Le riforme sono in cerca di un autore politico. La durezza dei tempi richiede di unire le forze, di mettere momentaneamente da parte la competizione per fare un inedito gioco di squadra per la collettività. Tornare a crescere, ma come? Le indicazioni che ci vengono da economisti come il professore Mauro e il professore Sarra, che oggi interviene con un interessante articolo sui trasporti, sembrano offrirci alcune parole chiave attorno a cui cucire le ricette per lo sviluppo. La prima è "selezione". Che non significa solo merito, ma soprattutto valutare le forze economiche e sociali in modo tale che vadano laddove siano più produttive. Selezionare significa chiudere l'epoca della distribuzione a pioggia, che non reca beneficio alla società. Non possiamo più permetterci politiche pubbliche che diano qualcosa a qualcuno spesso ben identificato o tutto a tutti; occorre scegliere dove indirizzare le poche risorse per la crescita. E' un'opera complicata, perché non si tratta solo di tagliare i rami improduttivi, ma di aiutare quelli che hanno scelto di crescere verso l'esterno. Quindi, selezionare il dinamismo. E' quello che De Cecco ci racconta con la sua azienda. Selezionare non deve diventare un'operazione ideologica, ma il risultato di una visione d'insieme che indichi obiettivi credibili, sacrifici possibili, accordi da stipulare. La selezione implica necessariamente altre due parole chiave: mercato e valutazione. Vale a dire, aprire di più il sistema regionale alla concorrenza, alla proiezione internazionale, alla valutazione oggettiva dei risultati.

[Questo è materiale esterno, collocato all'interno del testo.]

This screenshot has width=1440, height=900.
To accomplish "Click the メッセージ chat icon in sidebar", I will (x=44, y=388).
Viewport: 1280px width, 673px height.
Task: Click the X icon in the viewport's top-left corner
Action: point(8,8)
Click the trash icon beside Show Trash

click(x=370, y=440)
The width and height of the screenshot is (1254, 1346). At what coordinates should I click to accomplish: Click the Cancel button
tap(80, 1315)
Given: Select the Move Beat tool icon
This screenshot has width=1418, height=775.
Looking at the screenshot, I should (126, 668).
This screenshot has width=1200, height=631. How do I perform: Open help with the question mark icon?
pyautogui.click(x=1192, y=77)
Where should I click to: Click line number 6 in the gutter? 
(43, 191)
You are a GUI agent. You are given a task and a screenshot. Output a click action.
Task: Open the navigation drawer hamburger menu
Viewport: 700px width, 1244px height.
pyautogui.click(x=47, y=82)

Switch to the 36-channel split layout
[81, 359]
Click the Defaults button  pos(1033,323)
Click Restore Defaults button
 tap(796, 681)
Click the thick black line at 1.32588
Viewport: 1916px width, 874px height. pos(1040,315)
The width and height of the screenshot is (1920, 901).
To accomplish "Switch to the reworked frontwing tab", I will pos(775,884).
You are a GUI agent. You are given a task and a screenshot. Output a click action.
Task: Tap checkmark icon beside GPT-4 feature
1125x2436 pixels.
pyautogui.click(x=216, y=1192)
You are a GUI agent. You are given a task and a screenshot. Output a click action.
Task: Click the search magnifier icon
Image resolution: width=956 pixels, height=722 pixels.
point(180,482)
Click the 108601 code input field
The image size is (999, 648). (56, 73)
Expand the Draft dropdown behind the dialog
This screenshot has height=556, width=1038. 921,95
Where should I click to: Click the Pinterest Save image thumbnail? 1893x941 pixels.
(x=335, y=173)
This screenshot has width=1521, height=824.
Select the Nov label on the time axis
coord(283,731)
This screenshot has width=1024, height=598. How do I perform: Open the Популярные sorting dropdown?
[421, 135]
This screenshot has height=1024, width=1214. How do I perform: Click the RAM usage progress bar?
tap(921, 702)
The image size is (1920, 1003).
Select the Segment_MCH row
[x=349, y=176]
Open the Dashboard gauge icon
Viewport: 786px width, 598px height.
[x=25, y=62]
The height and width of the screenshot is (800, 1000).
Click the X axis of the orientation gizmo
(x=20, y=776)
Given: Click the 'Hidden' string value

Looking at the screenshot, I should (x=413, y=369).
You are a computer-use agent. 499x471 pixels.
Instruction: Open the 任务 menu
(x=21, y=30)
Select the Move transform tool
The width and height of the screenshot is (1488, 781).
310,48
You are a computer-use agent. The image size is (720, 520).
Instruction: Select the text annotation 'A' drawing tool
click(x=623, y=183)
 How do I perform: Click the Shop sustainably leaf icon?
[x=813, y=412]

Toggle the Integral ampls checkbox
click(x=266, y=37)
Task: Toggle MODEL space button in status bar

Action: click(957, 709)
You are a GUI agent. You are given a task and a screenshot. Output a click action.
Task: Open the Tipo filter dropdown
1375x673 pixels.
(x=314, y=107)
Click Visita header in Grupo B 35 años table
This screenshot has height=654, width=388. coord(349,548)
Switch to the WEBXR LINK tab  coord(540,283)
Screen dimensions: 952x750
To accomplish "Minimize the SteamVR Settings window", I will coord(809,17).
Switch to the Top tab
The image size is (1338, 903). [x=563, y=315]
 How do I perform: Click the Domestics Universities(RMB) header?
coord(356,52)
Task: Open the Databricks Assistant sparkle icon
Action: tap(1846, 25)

E' una cultura lontana dal "tutto si aggiusta", ma la società abruzzese sembra più disponibile a percorrerla in nome dello sviluppo. Per riuscirci dobbiamo mettere in campo non solo idee e visioni, occorre credibilità. Le risorse sono scarse, ma il capitale umano per spezzare il circolo dell'immobilismo non manca. Non c'è un leader che guidi; non c'è un "imprenditore politico" che scommetta sull'innovazione. Tocca alla società scuotere il sistema per far emergere un Monti per l'Abruzzo. E dimostrare che il declino non è un destino.